Doctor Thorne has spoilers for The Warden and Barchester Towers, but can be enjoyed as a standalone if you're not fussed about spoiling the plot of those two books. The Duke's Children is the final book in the Pallier series, though, and it really won't have the emotional weight for you unless you read the previous books! It will also spoil the plots of the previous five books in the series.
@@katiejlumsden Thank you. Will start from the beginning.
I started with The Three Clerks and I thought it was a perfect book to start with.
@@millercgr It’s a great one!
One day my sister's kid came home from school with a few words the teacher gave to put into sentences,one of them being 'hunt'.I suggested "men in silly hats hunt foxes".The following day he came home dejected as she put him sitting in the bold chair as she obviously wasn't impressed by his offering.Would you say she was a Trollope fan?😂
Yep, that sums up some of Trollope's scenes well XD
Too late … I already started with the Barchester Chronicles. I have read 4 of them so far.

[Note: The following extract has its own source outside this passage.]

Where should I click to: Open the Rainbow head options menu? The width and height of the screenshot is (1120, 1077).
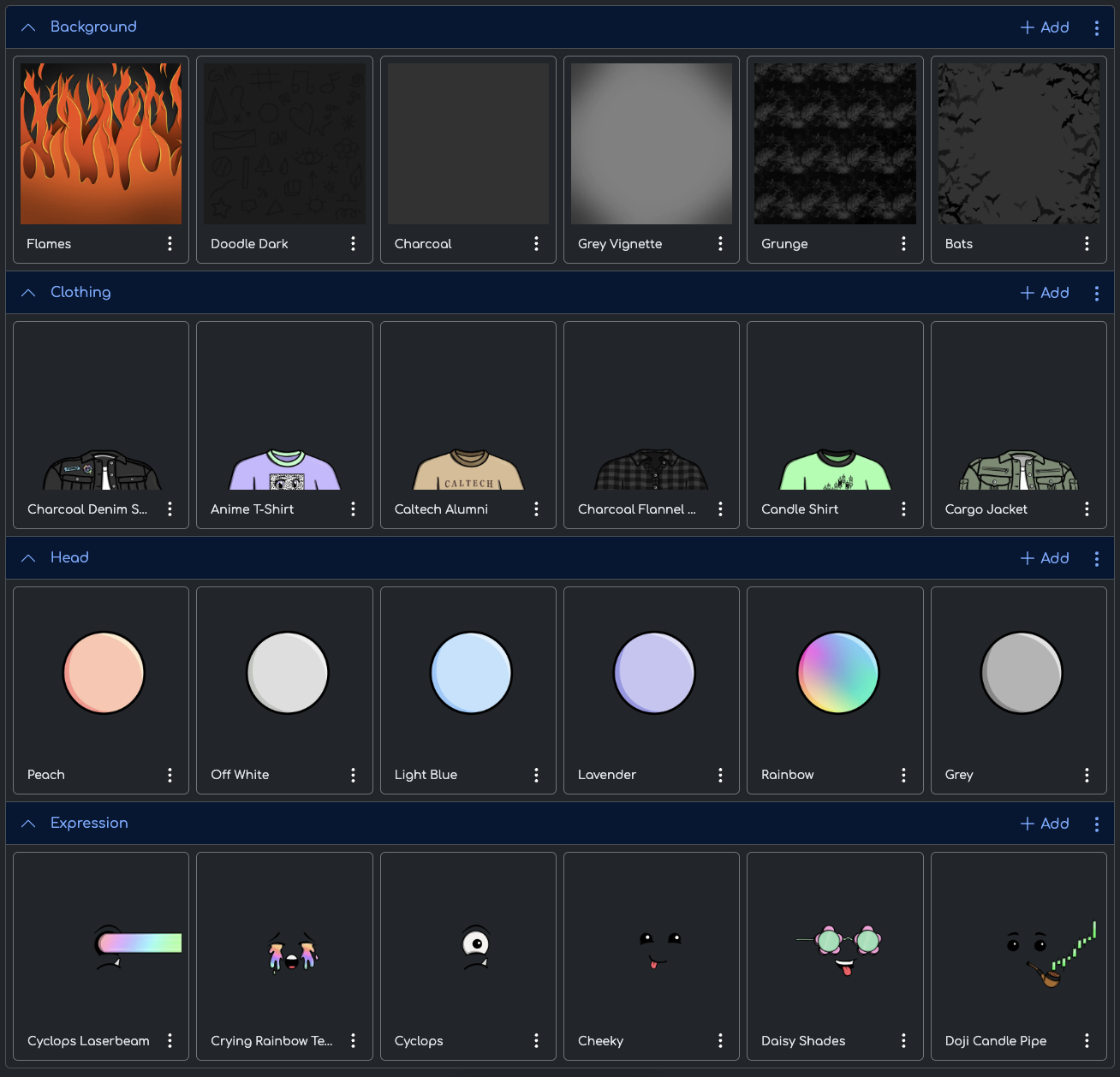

I’m obviously in the minority, but I’ve started reading The Way We Live Now, and I don’t love it. I’m a huge fan of Dickens, and hopefully I will eventually warm up to Trollope, but I’m having a rough start.
See how you go, and maybe give, say, Doctor Wortle's School, a try afterwards, but he might just be one of those authors who isn't for you.
👋❤️
You cannot go wrong with Anthony Trollope
I'm reading TWWLN. I'm loving it. My first Trollope. No character is minor! This group of men are some of the worst and maybe the average Victorian males of the time. Just wasted lives with maybe the exception of Roger and maybe Paul.
This was so confusing and disjointed, that I decided not to read Trollope this summer.
Talks too fast and has a speech impediment. Needs subtitles.